▶ TASK BRIEF
Could each entry below be printed again exactly as given?

Saved entries:
↓

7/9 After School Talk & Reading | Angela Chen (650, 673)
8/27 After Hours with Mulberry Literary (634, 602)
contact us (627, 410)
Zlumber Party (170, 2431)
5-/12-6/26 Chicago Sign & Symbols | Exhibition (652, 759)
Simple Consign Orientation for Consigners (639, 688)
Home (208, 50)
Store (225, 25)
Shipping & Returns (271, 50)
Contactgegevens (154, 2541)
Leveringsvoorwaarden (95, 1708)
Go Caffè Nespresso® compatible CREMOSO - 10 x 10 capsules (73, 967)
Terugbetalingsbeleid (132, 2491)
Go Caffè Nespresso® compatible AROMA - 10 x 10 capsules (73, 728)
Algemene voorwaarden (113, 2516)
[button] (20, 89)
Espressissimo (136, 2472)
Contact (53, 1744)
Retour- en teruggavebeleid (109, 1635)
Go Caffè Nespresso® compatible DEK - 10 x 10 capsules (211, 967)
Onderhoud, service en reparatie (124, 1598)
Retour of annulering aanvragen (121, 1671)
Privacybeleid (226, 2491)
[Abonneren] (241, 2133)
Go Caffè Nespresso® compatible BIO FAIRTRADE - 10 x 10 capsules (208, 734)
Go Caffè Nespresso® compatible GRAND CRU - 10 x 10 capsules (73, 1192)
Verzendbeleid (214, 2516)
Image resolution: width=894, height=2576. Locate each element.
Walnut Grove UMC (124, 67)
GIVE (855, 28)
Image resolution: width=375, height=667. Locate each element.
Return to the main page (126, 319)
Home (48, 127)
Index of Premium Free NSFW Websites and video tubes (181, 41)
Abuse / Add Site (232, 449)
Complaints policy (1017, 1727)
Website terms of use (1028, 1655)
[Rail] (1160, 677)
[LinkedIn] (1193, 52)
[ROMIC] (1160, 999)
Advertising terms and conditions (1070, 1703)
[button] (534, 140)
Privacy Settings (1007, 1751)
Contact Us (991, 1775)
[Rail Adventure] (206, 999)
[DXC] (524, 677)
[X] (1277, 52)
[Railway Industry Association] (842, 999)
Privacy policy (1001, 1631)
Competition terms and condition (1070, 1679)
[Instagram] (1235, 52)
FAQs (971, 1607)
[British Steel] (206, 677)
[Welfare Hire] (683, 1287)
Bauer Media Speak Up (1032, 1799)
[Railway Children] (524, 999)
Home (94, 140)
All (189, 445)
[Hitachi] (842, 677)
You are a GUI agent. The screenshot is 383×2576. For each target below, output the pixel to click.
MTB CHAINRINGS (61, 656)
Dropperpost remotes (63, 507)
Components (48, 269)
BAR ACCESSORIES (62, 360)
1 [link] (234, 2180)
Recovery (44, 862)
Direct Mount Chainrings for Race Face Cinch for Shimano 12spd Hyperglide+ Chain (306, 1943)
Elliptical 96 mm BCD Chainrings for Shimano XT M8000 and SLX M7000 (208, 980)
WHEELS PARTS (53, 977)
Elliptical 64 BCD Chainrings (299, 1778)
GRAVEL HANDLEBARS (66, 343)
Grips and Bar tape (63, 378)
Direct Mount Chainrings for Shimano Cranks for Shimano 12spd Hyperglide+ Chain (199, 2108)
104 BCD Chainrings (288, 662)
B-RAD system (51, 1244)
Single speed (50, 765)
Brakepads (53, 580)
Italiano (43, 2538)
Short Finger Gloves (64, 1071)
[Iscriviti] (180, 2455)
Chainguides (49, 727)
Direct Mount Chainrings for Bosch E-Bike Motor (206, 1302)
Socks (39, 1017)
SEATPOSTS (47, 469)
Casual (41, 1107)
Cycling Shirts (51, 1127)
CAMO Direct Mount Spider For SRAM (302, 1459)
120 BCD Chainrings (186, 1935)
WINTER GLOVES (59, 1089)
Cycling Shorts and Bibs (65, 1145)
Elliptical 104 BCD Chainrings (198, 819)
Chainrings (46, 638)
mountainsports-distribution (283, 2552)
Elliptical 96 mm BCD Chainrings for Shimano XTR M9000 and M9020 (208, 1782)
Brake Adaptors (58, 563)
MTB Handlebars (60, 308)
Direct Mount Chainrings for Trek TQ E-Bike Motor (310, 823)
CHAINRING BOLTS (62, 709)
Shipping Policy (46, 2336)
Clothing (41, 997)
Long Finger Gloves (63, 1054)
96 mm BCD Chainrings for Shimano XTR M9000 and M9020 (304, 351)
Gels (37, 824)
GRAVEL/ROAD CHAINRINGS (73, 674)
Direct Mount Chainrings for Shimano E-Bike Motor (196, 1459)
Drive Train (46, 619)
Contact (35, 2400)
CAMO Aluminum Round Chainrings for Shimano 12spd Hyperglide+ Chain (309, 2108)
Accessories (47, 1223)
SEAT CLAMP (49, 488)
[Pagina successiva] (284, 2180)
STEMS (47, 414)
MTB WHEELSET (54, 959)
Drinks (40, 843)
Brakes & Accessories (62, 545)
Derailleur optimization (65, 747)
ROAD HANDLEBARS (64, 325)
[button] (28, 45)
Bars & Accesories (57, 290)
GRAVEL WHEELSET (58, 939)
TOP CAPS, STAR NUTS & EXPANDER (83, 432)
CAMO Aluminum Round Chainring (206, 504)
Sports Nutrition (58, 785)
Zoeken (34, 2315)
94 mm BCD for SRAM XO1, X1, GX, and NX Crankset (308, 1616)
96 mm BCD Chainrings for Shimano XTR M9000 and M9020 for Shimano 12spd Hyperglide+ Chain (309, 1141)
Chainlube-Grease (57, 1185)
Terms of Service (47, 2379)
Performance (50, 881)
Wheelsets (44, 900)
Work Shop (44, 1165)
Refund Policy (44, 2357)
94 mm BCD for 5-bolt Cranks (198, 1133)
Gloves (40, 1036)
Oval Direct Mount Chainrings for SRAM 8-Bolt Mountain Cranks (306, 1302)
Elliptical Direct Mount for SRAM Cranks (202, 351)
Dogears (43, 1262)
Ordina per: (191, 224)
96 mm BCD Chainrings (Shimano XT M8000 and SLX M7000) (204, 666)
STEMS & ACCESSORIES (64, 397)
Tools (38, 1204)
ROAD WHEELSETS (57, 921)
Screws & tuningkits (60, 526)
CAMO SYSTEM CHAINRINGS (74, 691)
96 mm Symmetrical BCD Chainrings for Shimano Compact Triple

↑

▶ WRITTEN SOLUTION
7/9 After School Talk & Reading | Angela Chen (650, 673)
8/27 After Hours with Mulberry Literary (634, 602)
contact us (627, 410)
Zlumber Party (170, 2431)
5-/12-6/26 Chicago Sign & Symbols | Exhibition (652, 759)
Simple Consign Orientation for Consigners (639, 688)
Home (208, 50)
Store (225, 25)
Shipping & Returns (271, 50)
Contactgegevens (154, 2541)
Leveringsvoorwaarden (95, 1708)
Go Caffè Nespresso® compatible CREMOSO - 10 x 10 capsules (73, 967)
Terugbetalingsbeleid (132, 2491)
Go Caffè Nespresso® compatible AROMA - 10 x 10 capsules (73, 728)
Algemene voorwaarden (113, 2516)
[button] (20, 89)
Espressissimo (136, 2472)
Contact (53, 1744)
Retour- en teruggavebeleid (109, 1635)
Go Caffè Nespresso® compatible DEK - 10 x 10 capsules (211, 967)
Onderhoud, service en reparatie (124, 1598)
Retour of annulering aanvragen (121, 1671)
Privacybeleid (226, 2491)
[Abonneren] (241, 2133)
Go Caffè Nespresso® compatible BIO FAIRTRADE - 10 x 10 capsules (208, 734)
Go Caffè Nespresso® compatible GRAND CRU - 10 x 10 capsules (73, 1192)
Verzendbeleid (214, 2516)
Image resolution: width=894, height=2576. Locate each element.
Walnut Grove UMC (124, 67)
GIVE (855, 28)
Image resolution: width=375, height=667. Locate each element.
Return to the main page (126, 319)
Home (48, 127)
Index of Premium Free NSFW Websites and video tubes (181, 41)
Abuse / Add Site (232, 449)
Complaints policy (1017, 1727)
Website terms of use (1028, 1655)
[Rail] (1160, 677)
[LinkedIn] (1193, 52)
[ROMIC] (1160, 999)
Advertising terms and conditions (1070, 1703)
[button] (534, 140)
Privacy Settings (1007, 1751)
Contact Us (991, 1775)
[Rail Adventure] (206, 999)
[DXC] (524, 677)
[X] (1277, 52)
[Railway Industry Association] (842, 999)
Privacy policy (1001, 1631)
Competition terms and condition (1070, 1679)
[Instagram] (1235, 52)
FAQs (971, 1607)
[British Steel] (206, 677)
[Welfare Hire] (683, 1287)
Bauer Media Speak Up (1032, 1799)
[Railway Children] (524, 999)
Home (94, 140)
All (189, 445)
[Hitachi] (842, 677)
You are a GUI agent. The screenshot is 383×2576. For each target below, output the pixel to click.
MTB CHAINRINGS (61, 656)
Dropperpost remotes (63, 507)
Components (48, 269)
BAR ACCESSORIES (62, 360)
1 [link] (234, 2180)
Recovery (44, 862)
Direct Mount Chainrings for Race Face Cinch for Shimano 12spd Hyperglide+ Chain (306, 1943)
Elliptical 96 mm BCD Chainrings for Shimano XT M8000 and SLX M7000 (208, 980)
WHEELS PARTS (53, 977)
Elliptical 64 BCD Chainrings (299, 1778)
GRAVEL HANDLEBARS (66, 343)
Grips and Bar tape (63, 378)
Direct Mount Chainrings for Shimano Cranks for Shimano 12spd Hyperglide+ Chain (199, 2108)
104 BCD Chainrings (288, 662)
B-RAD system (51, 1244)
Single speed (50, 765)
Brakepads (53, 580)
Italiano (43, 2538)
Short Finger Gloves (64, 1071)
[Iscriviti] (180, 2455)
Chainguides (49, 727)
Direct Mount Chainrings for Bosch E-Bike Motor (206, 1302)
Socks (39, 1017)
SEATPOSTS (47, 469)
Casual (41, 1107)
Cycling Shirts (51, 1127)
CAMO Direct Mount Spider For SRAM (302, 1459)
120 BCD Chainrings (186, 1935)
WINTER GLOVES (59, 1089)
Cycling Shorts and Bibs (65, 1145)
Elliptical 104 BCD Chainrings (198, 819)
Chainrings (46, 638)
mountainsports-distribution (283, 2552)
Elliptical 96 mm BCD Chainrings for Shimano XTR M9000 and M9020 (208, 1782)
Brake Adaptors (58, 563)
MTB Handlebars (60, 308)
Direct Mount Chainrings for Trek TQ E-Bike Motor (310, 823)
CHAINRING BOLTS (62, 709)
Shipping Policy (46, 2336)
Clothing (41, 997)
Long Finger Gloves (63, 1054)
96 mm BCD Chainrings for Shimano XTR M9000 and M9020 (304, 351)
Gels (37, 824)
GRAVEL/ROAD CHAINRINGS (73, 674)
Direct Mount Chainrings for Shimano E-Bike Motor (196, 1459)
Drive Train (46, 619)
Contact (35, 2400)
CAMO Aluminum Round Chainrings for Shimano 12spd Hyperglide+ Chain (309, 2108)
Accessories (47, 1223)
SEAT CLAMP (49, 488)
[Pagina successiva] (284, 2180)
STEMS (47, 414)
MTB WHEELSET (54, 959)
Drinks (40, 843)
Brakes & Accessories (62, 545)
Derailleur optimization (65, 747)
ROAD HANDLEBARS (64, 325)
[button] (28, 45)
Bars & Accesories (57, 290)
GRAVEL WHEELSET (58, 939)
TOP CAPS, STAR NUTS & EXPANDER (83, 432)
CAMO Aluminum Round Chainring (206, 504)
Sports Nutrition (58, 785)
Zoeken (34, 2315)
94 mm BCD for SRAM XO1, X1, GX, and NX Crankset (308, 1616)
96 mm BCD Chainrings for Shimano XTR M9000 and M9020 for Shimano 12spd Hyperglide+ Chain (309, 1141)
Chainlube-Grease (57, 1185)
Terms of Service (47, 2379)
Performance (50, 881)
Wheelsets (44, 900)
Work Shop (44, 1165)
Refund Policy (44, 2357)
94 mm BCD for 5-bolt Cranks (198, 1133)
Gloves (40, 1036)
Oval Direct Mount Chainrings for SRAM 8-Bolt Mountain Cranks (306, 1302)
Elliptical Direct Mount for SRAM Cranks (202, 351)
Dogears (43, 1262)
Ordina per: (191, 224)
96 mm BCD Chainrings (Shimano XT M8000 and SLX M7000) (204, 666)
STEMS & ACCESSORIES (64, 397)
Tools (38, 1204)
ROAD WHEELSETS (57, 921)
Screws & tuningkits (60, 526)
CAMO SYSTEM CHAINRINGS (74, 691)
96 mm Symmetrical BCD Chainrings for Shimano Compact Triple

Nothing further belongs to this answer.